Controlled use of natural resources - Aquaculture

Polyculture is one means of developing aquaculture as a sustainable activity (Grant, 1999). Since external feeding is not required, bivalves constitute a primary product and serve as bio-filters in the integrated system.

Controlled use of natural resources

 

Polyculture is one means of developing aquaculture as a sustainable activity (Grant, 1999). Since external feeding is not required, bivalves constitute a primary product and serve as bio-filters in the integrated system. They can be managed as polyculture constituents with marine and brackishwater plants and animals that make use of the dissolved nutrients and organic matter (Negroni, 2000). No net addition of nitrogen and phosphorus to the environment as a result of external food consumption is involved. However, as in other coastal aquaculture systems such as the pen and cage culture, considerable accumulation on the sea floor of organic matter in excreted waste from farmed bivalves could cause deterioration of water quality and unfavourable biological changes around the aquaculture installations. It is estimated that a typical oyster rack having 460000 oysters could produce about 16tons of faecal matter in one season (Nunes and Parsons, 1998). On the positive side, bivalves are such highly efficient biofilters that an individual mussel for example can filter 2–5 litres of water per day. Further, bivalves can retain 35–40 per cent of seston ingested (Barg, 1992). In spite of constraints, polyculture remains an effective system of aquaculture production (Grant, 1999).

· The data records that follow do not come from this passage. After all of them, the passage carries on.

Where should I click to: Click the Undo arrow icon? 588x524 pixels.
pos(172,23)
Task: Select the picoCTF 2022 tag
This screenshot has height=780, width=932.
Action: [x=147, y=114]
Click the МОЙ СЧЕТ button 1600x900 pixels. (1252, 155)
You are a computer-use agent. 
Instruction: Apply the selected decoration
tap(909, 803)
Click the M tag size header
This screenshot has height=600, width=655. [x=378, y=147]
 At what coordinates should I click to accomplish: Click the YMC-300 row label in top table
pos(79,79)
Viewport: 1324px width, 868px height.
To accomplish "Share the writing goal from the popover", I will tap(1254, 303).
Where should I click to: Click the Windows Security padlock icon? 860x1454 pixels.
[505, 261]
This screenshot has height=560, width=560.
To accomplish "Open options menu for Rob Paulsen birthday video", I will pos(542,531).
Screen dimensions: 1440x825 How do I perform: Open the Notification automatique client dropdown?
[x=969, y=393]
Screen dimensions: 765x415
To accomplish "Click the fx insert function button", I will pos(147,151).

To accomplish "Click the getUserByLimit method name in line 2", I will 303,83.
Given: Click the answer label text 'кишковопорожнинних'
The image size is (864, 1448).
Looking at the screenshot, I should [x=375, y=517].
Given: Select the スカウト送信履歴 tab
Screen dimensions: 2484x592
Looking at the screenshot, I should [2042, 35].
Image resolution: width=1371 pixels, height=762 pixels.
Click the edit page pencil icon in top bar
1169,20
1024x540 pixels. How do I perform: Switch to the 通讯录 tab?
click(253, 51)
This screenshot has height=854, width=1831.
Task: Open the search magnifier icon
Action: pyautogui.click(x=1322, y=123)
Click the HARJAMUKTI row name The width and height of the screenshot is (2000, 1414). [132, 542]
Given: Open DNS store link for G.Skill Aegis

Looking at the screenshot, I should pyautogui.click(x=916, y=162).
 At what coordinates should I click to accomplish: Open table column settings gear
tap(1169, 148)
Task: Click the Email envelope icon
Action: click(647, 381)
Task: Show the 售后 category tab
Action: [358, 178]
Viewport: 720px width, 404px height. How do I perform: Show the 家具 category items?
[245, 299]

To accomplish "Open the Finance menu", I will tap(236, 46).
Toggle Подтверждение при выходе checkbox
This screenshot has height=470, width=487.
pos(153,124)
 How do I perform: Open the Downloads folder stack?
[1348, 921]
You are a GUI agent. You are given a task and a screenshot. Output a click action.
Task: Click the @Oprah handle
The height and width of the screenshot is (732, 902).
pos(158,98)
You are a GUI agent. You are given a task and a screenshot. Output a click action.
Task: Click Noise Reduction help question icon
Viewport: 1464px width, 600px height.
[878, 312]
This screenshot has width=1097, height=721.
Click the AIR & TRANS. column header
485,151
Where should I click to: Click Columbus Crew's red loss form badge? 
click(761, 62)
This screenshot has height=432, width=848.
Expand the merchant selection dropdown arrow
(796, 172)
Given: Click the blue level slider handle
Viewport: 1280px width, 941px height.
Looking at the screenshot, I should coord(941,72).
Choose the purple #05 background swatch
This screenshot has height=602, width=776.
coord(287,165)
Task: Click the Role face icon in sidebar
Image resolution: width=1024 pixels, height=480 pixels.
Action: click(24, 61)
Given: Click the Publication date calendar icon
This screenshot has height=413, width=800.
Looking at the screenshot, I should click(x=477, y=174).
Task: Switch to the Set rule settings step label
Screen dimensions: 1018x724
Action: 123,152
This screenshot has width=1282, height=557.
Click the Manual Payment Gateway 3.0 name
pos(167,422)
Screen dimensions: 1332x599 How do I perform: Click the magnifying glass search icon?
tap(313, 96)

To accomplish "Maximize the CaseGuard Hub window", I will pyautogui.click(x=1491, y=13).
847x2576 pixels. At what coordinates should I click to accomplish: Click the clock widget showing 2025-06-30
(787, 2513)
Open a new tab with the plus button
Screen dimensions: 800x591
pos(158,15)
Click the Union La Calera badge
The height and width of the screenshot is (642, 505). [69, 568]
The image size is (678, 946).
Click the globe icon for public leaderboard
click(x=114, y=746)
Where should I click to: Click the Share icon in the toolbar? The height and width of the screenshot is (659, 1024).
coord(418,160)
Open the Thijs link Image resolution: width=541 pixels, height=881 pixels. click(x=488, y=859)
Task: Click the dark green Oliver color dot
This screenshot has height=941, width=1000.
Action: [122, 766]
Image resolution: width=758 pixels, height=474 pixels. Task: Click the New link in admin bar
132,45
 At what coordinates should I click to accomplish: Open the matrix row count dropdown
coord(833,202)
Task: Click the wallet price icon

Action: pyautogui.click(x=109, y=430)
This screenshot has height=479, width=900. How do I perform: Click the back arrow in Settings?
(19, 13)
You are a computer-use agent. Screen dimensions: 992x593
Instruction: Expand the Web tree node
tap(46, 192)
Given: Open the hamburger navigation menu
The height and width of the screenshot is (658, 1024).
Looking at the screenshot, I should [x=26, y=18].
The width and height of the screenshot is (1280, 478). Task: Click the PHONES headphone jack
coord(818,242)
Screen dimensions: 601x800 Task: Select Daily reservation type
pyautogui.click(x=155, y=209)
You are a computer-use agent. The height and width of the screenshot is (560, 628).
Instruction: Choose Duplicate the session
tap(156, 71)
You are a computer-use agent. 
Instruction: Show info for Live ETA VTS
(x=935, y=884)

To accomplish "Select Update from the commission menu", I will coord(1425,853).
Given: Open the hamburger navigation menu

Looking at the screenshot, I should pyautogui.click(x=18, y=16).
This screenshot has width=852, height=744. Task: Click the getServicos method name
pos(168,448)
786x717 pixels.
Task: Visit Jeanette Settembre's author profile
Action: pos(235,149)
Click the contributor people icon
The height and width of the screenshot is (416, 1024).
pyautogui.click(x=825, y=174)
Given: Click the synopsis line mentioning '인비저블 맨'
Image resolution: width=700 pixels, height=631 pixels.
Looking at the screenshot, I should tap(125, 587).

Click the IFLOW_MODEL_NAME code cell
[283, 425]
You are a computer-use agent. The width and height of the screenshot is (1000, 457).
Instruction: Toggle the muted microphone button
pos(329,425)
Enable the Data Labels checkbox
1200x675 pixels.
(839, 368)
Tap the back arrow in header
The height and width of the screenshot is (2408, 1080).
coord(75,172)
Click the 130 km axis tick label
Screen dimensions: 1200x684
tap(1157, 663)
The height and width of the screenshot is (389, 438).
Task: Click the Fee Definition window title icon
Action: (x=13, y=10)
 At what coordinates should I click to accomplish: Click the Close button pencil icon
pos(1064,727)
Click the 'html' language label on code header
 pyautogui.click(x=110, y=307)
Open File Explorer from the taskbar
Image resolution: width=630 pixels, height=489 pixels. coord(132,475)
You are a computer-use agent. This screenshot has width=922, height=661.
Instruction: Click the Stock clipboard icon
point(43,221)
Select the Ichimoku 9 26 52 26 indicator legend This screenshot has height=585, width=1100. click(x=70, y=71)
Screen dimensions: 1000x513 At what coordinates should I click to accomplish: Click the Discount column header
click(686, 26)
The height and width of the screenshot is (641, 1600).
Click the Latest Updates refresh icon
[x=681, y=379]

The prerequisite for sustainable development is the controlled use of natural resources on a renewable basis to meet food security of increasing populations and their economic growth. It is very likely that advancements in technology will accompany generational changes, but it is difficult to foresee the interdependent options available to future generations. One can devise environmental management techniques, but it is not likely that a generation can avoid using intensive production technology to feed increasing populations which in turn will cause greater environmental perturbation. Intensive farming often gives rise to occurrence of diseases, which reduce yields and consequently the returns on investments. Growth in aquatic farming did not result in an increase of sustainability on a long-term basis, and did not take into account natural resource assessment that incorporates environmental externalities in cost-benefit analyses. Without stakeholder involvement, the public image of aquaculture in many areas became damaged and led to opposition from media, politicians, and environmentalists.